Nearly 21,100 children received help in 1995. This is nearly 450 or two per cent more compared to the year before. The increase reflects a shift away from taking custody of children to more active use of preventive and supportive services.
The number of cases in which children are taken into care by child welfare authorities in Norway is declining. At the same time, more children are being placed in foster homes and child care institutions without loss of parental custody. Other forms of intervention have also increased. All in all, more children received help from child welfare services last year compared to the previous year.
At the end of 1995 child welfare services had taken 5,100 children into care. This is 250 or five per cent fewer than the year before. Of the 5,100 children taken into care by the authorities, nearly 4,200 were placed in foster homes, around 400 in children's and youth homes and nearly 450 in other care programmes.
Under the new Child Welfare Services Act children can now be placed outside the home without formal loss of parental custody. Since 1993, Norway has seen an increase in the number of children placed in foster homes as part of supportive services; from 300 in 1993 to nearly 750 in 1995. Similarly, there has been an increase of children placed in children's and youth homes as part of supportive services; from nearly 150 in 1993 to nearly 350 children in 1995. Despite the decline in the number of children taken into care in the last three years, there were 100 more children placed in foster homes and child care institutions at the end of 1995 compared to the year before.

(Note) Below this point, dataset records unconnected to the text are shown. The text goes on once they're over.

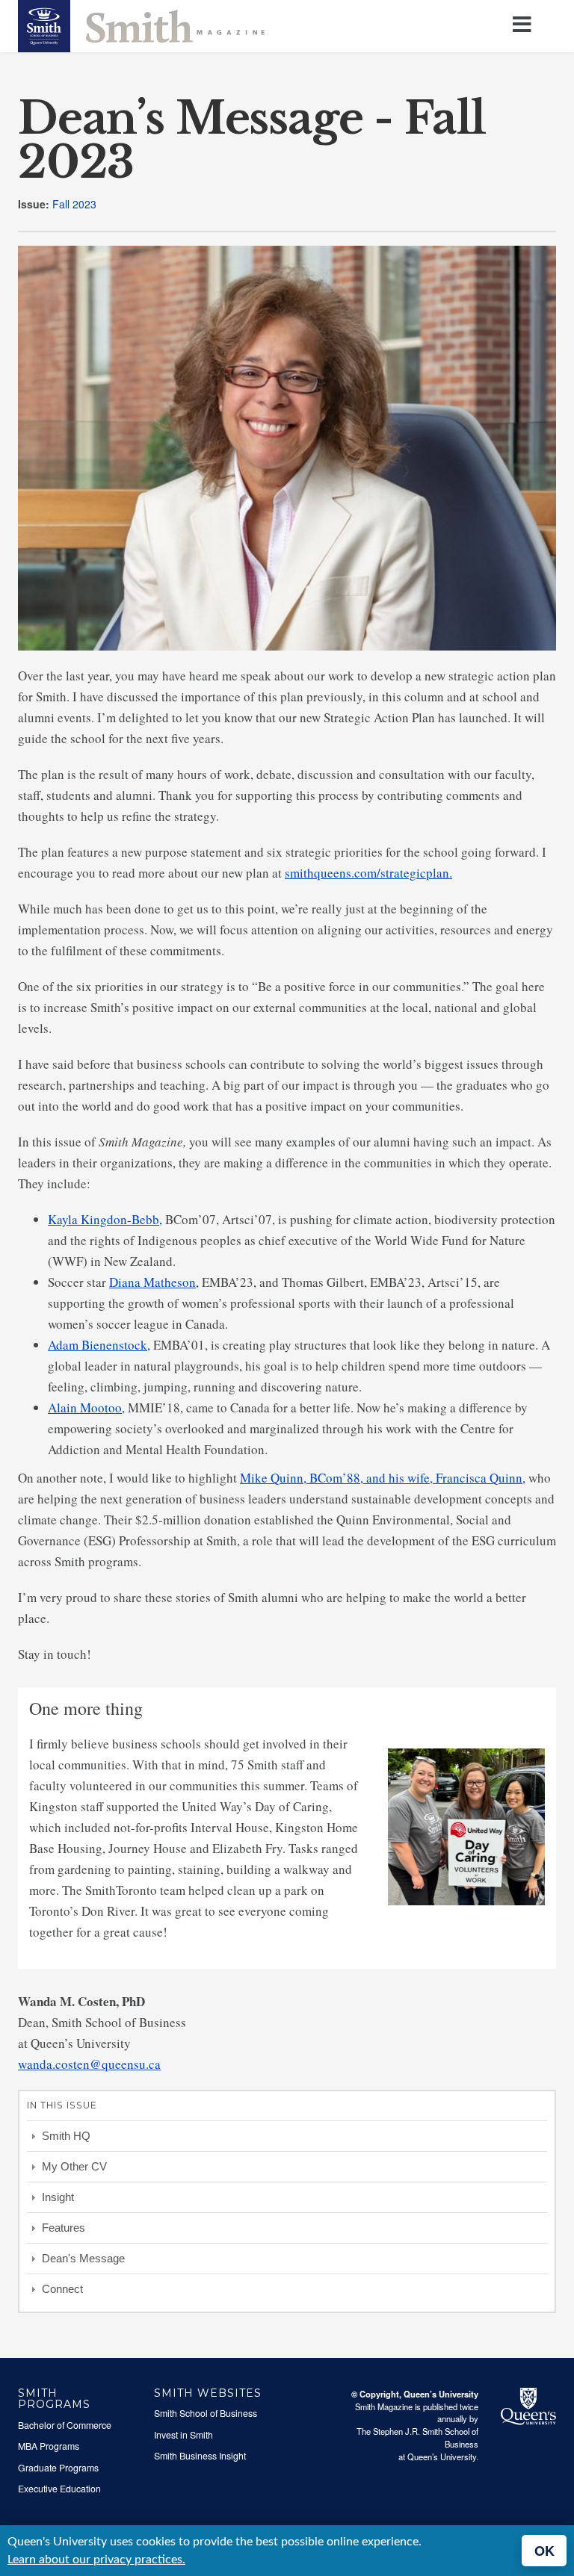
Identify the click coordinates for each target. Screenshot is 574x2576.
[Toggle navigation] (524, 25)
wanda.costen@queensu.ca (89, 2064)
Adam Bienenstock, (99, 1344)
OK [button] (544, 2550)
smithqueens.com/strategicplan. (368, 872)
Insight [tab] (58, 2197)
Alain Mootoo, (86, 1407)
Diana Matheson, (154, 1282)
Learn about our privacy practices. (96, 2560)
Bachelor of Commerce (64, 2425)
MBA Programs (48, 2446)
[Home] (141, 24)
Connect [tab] (62, 2288)
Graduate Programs (58, 2467)
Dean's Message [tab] (83, 2258)
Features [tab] (63, 2227)
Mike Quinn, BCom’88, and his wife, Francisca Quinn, (382, 1477)
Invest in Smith (183, 2435)
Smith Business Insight (200, 2455)
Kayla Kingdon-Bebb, (105, 1219)
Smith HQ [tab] (66, 2135)
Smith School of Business (205, 2413)
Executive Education (59, 2488)
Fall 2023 (74, 203)
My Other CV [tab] (74, 2166)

Supportive services most common
Of the nearly 21,100 children that received help from child welfare services at the end of last year, 16,050 children received one or more forms of help. Three out of four children helped by child welfare services received only supportive services. The number of children receiving supportive services climbed from nearly 15,300 in 1994 to nearly 16,000 in 1995, a increase of five per cent. The number of children in care declined by all of five per cent, from 5,350 to 5,100 children, compared to the year before. The most common supportive services are still family support and respite homes, mentoring and day care.